**Aim of the exercise**
Count the lines in the records below that contain the string "coordinates". Reply with that number only.
-*-*-
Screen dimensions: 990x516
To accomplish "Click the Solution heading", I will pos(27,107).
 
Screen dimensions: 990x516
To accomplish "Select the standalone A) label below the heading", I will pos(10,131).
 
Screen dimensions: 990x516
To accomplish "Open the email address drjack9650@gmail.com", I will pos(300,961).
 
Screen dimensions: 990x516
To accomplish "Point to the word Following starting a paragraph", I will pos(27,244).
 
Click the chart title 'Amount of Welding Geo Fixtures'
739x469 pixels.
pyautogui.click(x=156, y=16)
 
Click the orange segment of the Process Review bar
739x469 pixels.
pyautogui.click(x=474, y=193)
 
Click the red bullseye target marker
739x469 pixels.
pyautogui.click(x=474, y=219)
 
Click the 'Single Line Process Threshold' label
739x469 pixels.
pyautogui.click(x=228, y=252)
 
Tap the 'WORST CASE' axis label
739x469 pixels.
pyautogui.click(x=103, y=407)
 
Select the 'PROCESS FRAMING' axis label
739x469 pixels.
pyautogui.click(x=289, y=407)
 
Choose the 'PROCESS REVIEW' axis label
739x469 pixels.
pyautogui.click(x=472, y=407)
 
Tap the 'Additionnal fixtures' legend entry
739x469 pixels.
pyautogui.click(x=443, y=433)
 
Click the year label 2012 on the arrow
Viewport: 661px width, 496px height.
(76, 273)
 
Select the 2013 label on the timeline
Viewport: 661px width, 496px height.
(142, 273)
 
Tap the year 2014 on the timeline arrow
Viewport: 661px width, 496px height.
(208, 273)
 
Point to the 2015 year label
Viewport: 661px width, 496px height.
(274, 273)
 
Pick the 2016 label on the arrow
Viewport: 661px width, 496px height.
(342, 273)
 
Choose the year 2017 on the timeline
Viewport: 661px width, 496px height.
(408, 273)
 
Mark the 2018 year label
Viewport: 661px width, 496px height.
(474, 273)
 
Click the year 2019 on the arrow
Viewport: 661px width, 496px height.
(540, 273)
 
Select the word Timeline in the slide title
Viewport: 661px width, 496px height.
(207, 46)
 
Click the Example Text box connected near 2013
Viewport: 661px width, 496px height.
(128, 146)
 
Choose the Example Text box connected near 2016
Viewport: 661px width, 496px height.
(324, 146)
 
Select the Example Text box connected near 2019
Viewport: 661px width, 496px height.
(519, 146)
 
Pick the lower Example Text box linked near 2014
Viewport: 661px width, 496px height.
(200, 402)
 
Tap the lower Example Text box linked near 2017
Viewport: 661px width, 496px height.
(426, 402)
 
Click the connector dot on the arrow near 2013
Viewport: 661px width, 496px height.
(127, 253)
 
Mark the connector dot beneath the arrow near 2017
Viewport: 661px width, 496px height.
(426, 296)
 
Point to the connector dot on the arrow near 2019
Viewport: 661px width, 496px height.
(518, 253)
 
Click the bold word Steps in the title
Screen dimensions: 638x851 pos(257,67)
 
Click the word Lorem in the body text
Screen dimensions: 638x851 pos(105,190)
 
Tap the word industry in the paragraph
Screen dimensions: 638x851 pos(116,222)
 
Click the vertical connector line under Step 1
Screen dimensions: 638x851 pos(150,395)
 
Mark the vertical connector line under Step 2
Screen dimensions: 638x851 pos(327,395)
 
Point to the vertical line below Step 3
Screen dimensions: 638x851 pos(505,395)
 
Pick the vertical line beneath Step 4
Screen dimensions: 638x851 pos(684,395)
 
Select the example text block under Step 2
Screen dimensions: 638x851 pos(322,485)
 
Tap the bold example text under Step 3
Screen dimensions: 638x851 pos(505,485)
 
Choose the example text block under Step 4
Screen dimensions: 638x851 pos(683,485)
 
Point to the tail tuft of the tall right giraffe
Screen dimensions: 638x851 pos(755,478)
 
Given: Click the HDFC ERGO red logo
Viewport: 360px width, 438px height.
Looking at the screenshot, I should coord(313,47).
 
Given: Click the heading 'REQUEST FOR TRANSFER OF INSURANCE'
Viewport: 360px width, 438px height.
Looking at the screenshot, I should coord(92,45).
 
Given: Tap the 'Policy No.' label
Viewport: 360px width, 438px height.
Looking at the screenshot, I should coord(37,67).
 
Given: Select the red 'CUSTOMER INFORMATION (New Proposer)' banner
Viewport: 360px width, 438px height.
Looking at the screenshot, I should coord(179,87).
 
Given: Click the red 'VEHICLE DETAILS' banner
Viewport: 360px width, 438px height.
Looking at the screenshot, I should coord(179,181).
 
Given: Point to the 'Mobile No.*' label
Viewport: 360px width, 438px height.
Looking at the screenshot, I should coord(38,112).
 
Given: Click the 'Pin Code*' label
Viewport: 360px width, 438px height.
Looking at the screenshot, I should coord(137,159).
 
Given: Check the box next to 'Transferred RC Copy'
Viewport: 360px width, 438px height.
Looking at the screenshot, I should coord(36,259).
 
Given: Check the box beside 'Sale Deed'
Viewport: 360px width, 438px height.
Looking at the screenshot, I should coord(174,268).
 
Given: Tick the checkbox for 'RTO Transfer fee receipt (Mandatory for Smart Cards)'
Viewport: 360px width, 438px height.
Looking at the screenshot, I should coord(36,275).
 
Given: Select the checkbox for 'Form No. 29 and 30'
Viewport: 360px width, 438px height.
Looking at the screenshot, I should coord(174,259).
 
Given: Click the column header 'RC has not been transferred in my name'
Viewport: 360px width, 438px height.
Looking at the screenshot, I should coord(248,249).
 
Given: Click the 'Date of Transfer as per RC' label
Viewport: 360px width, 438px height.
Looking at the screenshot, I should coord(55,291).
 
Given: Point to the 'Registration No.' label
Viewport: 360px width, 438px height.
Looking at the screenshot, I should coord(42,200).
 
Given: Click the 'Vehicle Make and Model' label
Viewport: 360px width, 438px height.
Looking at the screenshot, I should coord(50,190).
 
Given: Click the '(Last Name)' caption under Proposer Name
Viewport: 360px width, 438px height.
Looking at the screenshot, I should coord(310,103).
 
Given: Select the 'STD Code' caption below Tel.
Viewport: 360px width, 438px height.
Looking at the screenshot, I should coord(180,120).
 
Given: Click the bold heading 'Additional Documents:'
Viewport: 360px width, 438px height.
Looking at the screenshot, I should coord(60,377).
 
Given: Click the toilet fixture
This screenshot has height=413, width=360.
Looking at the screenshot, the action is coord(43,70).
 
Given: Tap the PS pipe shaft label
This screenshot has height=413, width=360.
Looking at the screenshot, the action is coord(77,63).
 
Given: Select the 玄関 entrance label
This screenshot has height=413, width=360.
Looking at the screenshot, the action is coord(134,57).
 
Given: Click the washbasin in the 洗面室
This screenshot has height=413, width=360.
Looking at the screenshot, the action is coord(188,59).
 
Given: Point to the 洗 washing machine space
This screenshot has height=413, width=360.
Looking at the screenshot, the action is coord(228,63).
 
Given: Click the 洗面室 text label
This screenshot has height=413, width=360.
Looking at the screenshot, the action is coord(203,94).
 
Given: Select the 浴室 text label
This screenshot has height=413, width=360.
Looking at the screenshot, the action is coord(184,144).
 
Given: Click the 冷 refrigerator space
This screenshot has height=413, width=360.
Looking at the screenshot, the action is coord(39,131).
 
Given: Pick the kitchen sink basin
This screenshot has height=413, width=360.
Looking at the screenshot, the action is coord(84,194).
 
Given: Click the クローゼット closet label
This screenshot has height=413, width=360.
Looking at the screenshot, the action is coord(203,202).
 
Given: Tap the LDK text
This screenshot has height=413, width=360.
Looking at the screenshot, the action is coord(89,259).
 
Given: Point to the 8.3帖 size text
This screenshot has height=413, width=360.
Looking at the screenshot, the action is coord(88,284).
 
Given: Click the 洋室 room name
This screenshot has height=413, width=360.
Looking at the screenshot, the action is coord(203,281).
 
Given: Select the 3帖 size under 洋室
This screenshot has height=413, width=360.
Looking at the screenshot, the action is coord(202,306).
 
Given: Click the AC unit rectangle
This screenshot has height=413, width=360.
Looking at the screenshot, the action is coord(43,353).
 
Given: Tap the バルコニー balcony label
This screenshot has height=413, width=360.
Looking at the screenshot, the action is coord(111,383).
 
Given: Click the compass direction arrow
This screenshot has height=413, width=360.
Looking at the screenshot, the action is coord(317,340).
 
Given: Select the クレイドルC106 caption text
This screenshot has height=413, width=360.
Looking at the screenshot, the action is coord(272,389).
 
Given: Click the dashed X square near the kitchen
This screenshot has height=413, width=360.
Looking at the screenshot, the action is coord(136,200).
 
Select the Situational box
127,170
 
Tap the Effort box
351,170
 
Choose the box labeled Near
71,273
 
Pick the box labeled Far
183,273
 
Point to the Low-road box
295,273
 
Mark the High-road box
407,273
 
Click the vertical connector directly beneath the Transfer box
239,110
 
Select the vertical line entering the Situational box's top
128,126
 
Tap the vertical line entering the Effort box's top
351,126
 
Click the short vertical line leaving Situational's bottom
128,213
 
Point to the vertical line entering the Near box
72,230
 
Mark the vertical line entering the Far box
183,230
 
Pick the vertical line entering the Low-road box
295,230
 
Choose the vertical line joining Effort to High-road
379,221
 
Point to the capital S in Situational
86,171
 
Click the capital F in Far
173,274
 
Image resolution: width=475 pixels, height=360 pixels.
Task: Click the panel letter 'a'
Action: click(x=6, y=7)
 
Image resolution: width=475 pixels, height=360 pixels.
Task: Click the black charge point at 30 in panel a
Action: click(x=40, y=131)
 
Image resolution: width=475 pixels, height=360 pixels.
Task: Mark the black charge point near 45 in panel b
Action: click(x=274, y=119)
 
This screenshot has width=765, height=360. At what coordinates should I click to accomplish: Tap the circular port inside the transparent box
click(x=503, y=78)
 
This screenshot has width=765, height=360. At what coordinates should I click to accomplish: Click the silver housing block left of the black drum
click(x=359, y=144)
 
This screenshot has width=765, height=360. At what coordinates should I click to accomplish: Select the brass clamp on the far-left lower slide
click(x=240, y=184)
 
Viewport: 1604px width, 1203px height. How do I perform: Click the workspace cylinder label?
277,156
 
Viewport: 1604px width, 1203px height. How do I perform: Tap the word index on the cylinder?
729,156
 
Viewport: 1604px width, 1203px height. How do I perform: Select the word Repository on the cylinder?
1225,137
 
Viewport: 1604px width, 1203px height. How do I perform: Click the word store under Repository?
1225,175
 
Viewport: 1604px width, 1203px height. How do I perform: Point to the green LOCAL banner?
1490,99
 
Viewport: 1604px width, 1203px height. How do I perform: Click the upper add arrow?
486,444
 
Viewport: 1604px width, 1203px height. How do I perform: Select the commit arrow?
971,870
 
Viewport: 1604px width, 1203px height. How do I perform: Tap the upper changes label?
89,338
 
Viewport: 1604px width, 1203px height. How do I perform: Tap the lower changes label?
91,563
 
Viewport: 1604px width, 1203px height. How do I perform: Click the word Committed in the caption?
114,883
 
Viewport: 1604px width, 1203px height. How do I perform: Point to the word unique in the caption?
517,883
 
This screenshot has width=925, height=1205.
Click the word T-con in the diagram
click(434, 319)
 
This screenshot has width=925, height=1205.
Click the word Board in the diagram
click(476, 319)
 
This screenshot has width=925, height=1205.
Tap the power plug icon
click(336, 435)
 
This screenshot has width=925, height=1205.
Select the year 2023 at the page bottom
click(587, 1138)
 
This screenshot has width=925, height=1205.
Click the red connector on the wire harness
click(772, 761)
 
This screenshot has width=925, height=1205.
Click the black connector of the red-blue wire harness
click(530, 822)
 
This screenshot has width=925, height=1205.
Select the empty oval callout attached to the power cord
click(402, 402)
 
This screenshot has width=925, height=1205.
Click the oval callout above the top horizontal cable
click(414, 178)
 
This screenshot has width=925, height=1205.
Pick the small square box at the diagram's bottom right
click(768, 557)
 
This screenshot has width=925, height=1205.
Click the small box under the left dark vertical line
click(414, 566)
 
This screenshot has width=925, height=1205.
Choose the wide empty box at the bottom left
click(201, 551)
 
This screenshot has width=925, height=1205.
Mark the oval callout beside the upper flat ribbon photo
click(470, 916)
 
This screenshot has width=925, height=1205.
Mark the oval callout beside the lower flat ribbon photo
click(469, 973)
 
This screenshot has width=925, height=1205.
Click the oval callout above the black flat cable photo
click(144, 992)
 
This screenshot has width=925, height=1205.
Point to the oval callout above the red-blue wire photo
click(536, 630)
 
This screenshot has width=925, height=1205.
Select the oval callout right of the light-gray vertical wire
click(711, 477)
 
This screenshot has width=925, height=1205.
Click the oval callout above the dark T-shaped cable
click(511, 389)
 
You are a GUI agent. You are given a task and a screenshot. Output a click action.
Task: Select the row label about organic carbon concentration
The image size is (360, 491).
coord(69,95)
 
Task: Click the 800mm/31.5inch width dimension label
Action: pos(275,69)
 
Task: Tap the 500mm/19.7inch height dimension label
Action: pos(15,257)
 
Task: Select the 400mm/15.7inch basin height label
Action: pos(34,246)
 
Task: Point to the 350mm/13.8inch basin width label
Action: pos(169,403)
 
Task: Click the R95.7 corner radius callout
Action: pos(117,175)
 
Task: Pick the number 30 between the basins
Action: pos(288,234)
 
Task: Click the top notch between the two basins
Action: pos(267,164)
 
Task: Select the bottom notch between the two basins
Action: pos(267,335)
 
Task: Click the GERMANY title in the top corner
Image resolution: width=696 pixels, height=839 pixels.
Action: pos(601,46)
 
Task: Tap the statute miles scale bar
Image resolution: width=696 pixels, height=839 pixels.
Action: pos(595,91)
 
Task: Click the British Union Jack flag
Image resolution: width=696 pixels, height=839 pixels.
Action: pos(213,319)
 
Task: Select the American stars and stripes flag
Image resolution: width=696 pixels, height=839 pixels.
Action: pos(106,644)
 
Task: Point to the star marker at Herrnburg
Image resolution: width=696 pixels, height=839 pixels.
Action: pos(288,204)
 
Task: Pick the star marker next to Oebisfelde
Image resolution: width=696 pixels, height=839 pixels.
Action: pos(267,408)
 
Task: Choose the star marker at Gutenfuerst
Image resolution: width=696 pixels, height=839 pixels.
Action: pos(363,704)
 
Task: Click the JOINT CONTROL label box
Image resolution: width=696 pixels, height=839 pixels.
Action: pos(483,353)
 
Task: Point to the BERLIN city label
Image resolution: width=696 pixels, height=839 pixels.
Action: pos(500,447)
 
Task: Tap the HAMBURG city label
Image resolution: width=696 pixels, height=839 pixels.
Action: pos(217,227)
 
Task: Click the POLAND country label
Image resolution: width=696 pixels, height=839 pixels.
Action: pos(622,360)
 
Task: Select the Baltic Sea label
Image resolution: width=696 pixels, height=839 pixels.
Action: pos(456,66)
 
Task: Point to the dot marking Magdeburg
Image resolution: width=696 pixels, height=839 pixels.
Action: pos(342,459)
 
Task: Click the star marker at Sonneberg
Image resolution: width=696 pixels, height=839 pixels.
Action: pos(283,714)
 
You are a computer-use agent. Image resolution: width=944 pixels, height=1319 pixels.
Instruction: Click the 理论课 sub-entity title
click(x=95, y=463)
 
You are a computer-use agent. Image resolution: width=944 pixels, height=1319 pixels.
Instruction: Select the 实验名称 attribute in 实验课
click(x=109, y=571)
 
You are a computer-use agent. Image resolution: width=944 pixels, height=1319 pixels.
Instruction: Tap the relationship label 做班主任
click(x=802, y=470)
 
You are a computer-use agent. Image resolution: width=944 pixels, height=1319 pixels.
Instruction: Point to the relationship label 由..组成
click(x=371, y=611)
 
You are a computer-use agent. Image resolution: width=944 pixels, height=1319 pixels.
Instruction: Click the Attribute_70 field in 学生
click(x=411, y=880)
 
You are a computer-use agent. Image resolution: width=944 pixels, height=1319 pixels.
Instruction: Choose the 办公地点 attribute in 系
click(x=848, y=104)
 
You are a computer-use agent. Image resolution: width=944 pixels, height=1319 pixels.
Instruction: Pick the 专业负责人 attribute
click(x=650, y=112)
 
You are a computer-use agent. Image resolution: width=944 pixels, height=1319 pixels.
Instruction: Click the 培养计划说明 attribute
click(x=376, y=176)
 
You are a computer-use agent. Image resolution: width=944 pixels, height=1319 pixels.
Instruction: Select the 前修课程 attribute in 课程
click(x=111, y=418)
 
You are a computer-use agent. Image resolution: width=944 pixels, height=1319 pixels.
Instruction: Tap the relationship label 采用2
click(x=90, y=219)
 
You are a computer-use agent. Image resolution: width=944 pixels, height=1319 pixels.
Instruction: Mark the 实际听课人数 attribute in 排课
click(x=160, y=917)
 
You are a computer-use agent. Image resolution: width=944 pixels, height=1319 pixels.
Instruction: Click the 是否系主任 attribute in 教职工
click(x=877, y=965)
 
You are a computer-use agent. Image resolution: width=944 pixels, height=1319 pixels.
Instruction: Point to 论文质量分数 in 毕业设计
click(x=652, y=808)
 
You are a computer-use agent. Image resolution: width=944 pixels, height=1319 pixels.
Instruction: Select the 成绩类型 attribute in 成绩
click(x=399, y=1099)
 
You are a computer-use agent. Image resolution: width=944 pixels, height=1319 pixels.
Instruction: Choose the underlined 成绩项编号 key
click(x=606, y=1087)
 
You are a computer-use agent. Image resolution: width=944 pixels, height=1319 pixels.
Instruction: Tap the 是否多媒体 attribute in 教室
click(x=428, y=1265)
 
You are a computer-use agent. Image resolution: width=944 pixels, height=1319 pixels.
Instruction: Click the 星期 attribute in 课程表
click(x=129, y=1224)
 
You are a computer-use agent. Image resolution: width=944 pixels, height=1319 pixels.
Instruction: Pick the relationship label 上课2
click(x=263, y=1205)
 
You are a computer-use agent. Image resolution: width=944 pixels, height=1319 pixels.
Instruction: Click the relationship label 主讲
-*-*-
**Complete output**
3